── EXCERPTED RECORDS

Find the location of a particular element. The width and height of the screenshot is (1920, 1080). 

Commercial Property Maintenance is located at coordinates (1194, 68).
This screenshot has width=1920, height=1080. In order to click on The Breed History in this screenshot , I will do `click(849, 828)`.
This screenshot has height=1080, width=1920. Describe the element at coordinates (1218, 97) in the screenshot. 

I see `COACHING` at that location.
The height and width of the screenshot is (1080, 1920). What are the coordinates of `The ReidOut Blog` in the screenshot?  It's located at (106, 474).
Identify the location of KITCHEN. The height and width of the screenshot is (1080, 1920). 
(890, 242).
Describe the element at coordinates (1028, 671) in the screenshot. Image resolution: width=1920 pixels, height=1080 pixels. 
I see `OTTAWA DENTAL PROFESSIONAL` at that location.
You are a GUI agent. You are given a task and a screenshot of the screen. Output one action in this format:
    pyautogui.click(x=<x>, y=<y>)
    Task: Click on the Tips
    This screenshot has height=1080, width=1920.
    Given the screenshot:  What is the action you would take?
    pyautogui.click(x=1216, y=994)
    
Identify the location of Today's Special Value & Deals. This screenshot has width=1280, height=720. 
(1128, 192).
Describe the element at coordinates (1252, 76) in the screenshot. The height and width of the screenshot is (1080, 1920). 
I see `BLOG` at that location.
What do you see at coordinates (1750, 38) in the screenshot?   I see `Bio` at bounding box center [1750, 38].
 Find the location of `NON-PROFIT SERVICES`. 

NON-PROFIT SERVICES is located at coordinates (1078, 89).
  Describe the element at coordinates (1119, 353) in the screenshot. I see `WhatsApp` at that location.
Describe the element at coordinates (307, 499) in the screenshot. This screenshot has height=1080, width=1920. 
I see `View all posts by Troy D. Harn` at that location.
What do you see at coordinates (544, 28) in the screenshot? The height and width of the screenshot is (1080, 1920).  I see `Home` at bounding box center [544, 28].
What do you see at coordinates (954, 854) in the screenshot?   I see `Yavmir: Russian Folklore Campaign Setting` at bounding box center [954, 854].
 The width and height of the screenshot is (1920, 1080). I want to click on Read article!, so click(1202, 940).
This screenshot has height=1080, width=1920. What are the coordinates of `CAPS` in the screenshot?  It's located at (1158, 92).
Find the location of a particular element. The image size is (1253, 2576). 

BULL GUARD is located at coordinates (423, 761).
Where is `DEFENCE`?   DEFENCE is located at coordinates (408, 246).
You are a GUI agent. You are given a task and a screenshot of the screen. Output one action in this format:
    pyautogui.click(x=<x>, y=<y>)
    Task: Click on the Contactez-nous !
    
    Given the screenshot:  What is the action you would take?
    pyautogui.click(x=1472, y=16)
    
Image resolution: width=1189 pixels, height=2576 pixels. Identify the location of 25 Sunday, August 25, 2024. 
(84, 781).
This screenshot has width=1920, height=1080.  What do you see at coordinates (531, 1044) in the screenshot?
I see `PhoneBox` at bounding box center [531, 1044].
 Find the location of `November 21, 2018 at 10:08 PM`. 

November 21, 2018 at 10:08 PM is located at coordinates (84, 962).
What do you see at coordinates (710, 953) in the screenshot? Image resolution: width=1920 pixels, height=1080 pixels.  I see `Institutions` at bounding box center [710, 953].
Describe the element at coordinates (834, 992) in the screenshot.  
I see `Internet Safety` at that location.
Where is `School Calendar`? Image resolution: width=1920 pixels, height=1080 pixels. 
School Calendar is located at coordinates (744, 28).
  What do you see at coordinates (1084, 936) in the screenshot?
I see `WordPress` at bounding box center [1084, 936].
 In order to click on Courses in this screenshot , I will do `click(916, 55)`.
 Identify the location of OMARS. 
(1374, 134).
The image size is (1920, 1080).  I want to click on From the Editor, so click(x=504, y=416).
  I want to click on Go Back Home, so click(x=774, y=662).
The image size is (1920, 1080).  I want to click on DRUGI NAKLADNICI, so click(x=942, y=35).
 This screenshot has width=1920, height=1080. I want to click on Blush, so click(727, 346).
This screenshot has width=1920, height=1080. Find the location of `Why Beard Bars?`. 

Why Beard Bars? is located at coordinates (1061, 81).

────

**AIM:** Rewrite the part of the entries that opens with the line containing "In order to click on Courses" and runs through the end of the entries, changing "image size" to "screen size" and keeping everything else the same.

**TASK ANSWER:**
 In order to click on Courses in this screenshot , I will do `click(916, 55)`.
 Identify the location of OMARS. 
(1374, 134).
The screen size is (1920, 1080).  I want to click on From the Editor, so click(x=504, y=416).
  I want to click on Go Back Home, so click(x=774, y=662).
The screen size is (1920, 1080).  I want to click on DRUGI NAKLADNICI, so click(x=942, y=35).
 This screenshot has width=1920, height=1080. I want to click on Blush, so click(727, 346).
This screenshot has width=1920, height=1080. Find the location of `Why Beard Bars?`. 

Why Beard Bars? is located at coordinates (1061, 81).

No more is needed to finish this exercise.